Néanmoins, en raison d’évolutions sociétales ainsi que jurisprudentielles, les entreprises se retrouvent aujourd’hui de plus en plus souvent confrontées à l’obligation de mener des enquêtes internes, ce qui peut s’avérer être un exercice particulièrement périlleux, notamment du fait de l’absence de cadre légal clair précisant leur déroulement.
En effet, la notion d’« enquête interne » ne figure pas dans le Code du travail et ce n’est qu’à travers quelques jurisprudences parcellaires, de l’accord national interprofessionnel du 26 mars 2010 et de commentaires doctrinaux, que les employeurs doivent déterminer les règles applicables à ces enquêtes, et établir de bonnes pratiques en la matière.
Pour le plus grand bonheur des équipes de ressources humaines et des directions éthiques des entreprises en France, le Défenseur des droits a rendu le 11 juillet 2024 une décision exhaustive, dans un cas de harcèlement sexuel et de discrimination, particulièrement utile en la matière.
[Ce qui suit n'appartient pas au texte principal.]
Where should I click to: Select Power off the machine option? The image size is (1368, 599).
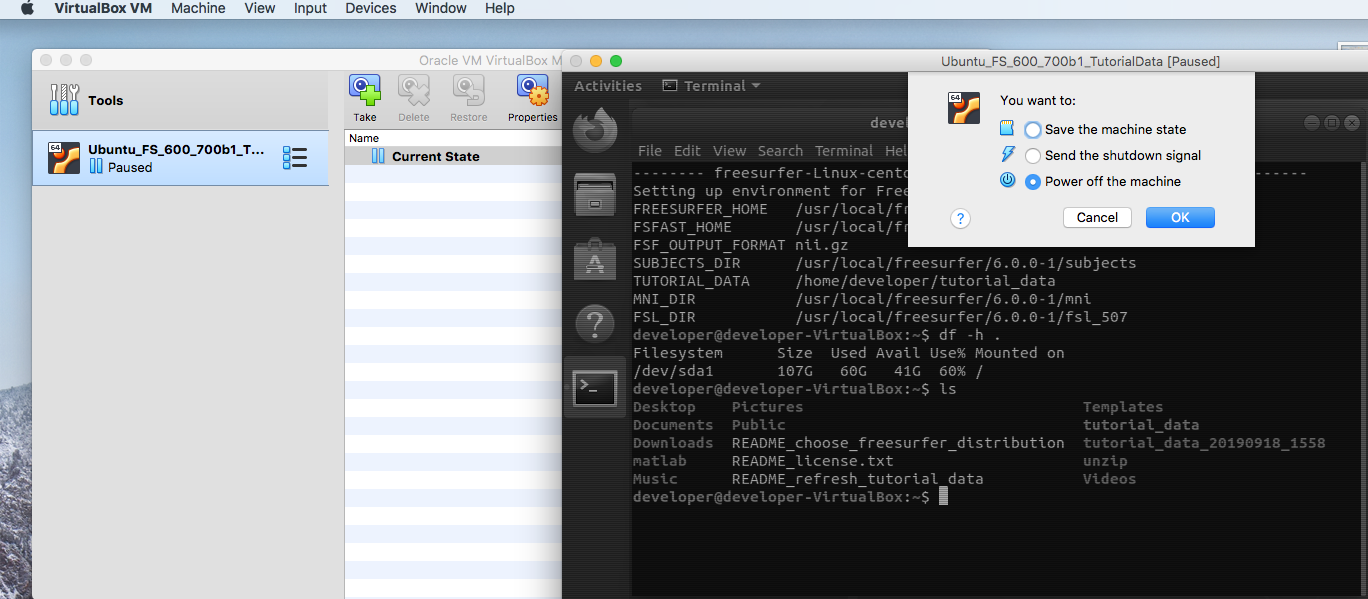1033,182
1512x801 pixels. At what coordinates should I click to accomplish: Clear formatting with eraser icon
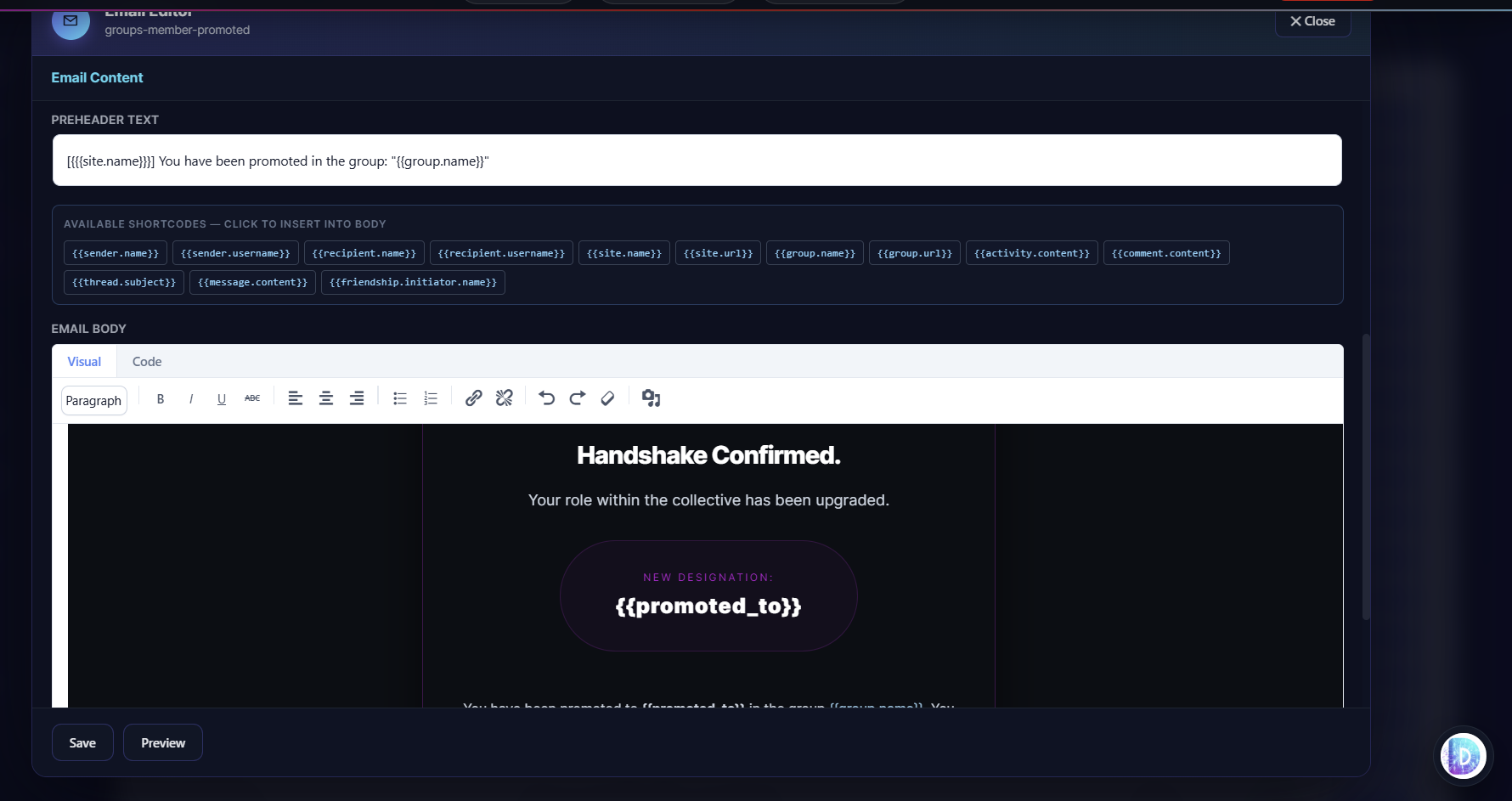[607, 398]
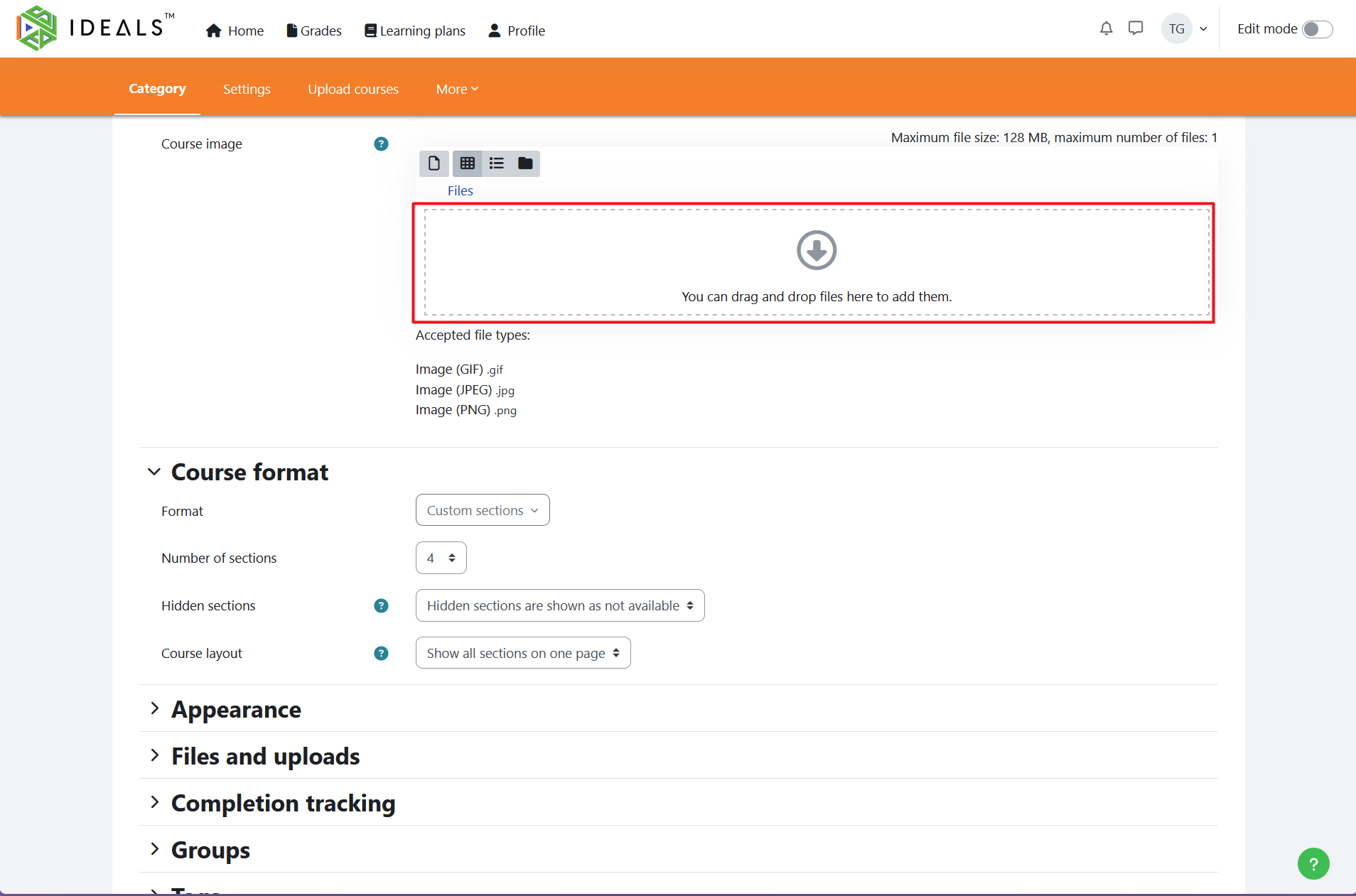The height and width of the screenshot is (896, 1356).
Task: Collapse the Course format section
Action: click(154, 472)
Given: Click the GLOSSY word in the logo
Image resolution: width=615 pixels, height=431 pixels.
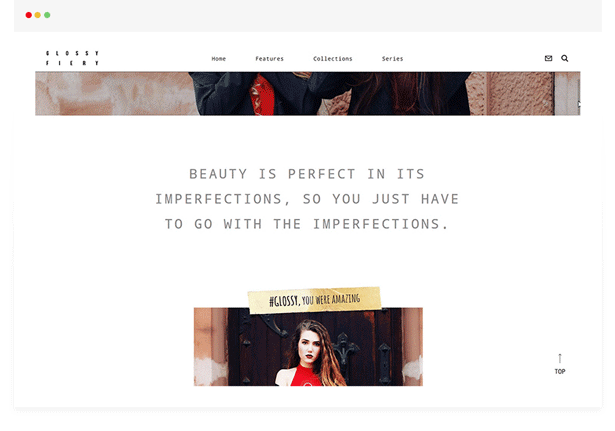Looking at the screenshot, I should tap(72, 53).
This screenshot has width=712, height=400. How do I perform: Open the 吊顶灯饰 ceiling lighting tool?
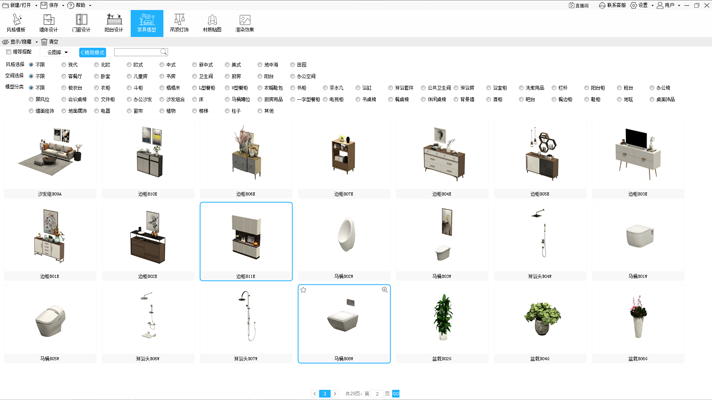click(179, 23)
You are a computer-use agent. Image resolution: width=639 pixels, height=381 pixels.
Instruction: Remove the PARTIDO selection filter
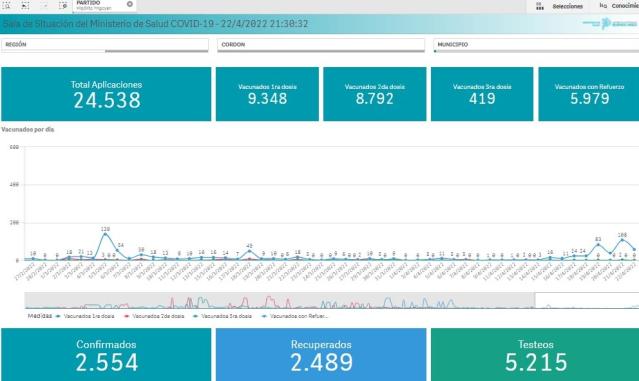[130, 4]
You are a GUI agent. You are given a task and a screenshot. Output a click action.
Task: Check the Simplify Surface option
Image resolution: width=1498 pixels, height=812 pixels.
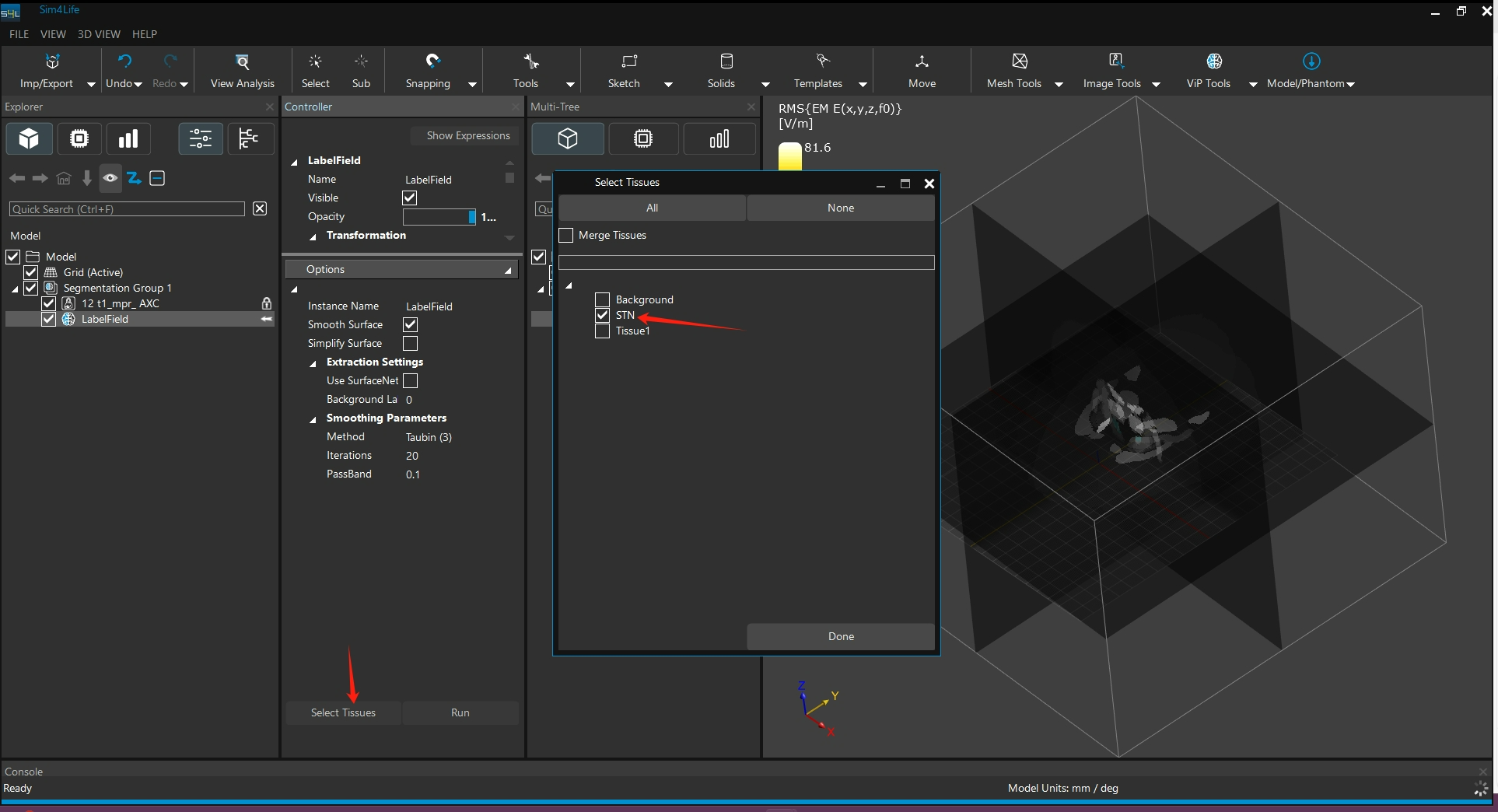[411, 344]
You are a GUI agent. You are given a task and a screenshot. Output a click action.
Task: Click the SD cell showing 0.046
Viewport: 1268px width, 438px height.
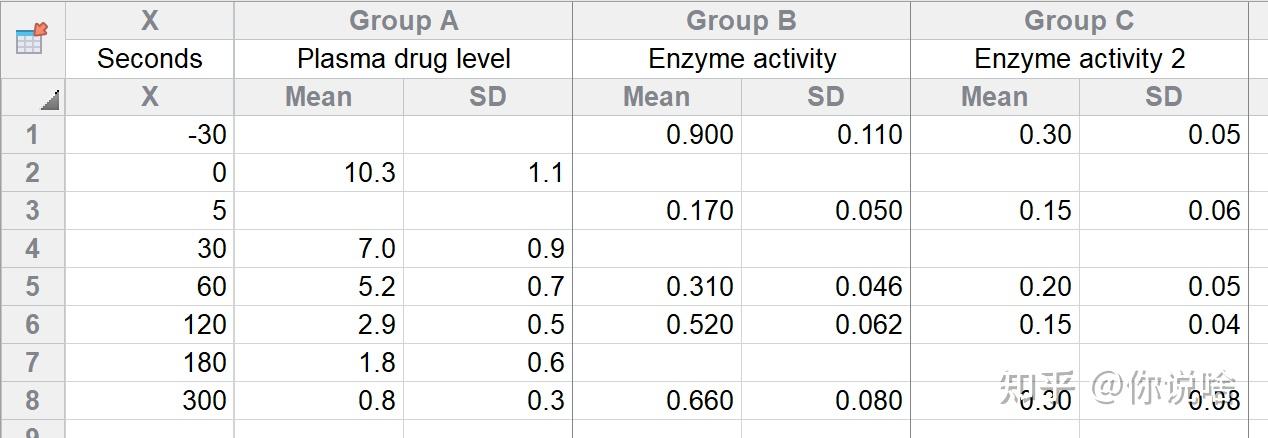pos(825,287)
En effet, bien que cette décision ni ne constitue une jurisprudence au sens propre du terme, ni ne crée d’obligation opposable aux employeurs, sa clarté et son exhaustivité font qu’elle pourrait servir de base permettant aux entreprises de comprendre quand, pourquoi et surtout comment des enquêtes internes doivent être menées en France.
1. Les fondements juridiques de l’enquête interne
Dans sa décision, le Défenseur des droits rappelle la définition du harcèlement sexuel fournie par les directives européennes 2000/78/CE et 2006/54, et rappelle aussi qu’au sens de l’article L. 1153-1 du Code du travail, il existe une obligation pesant sur l’employeur de prévenir les faits de harcèlement sexuel dans l’entreprise.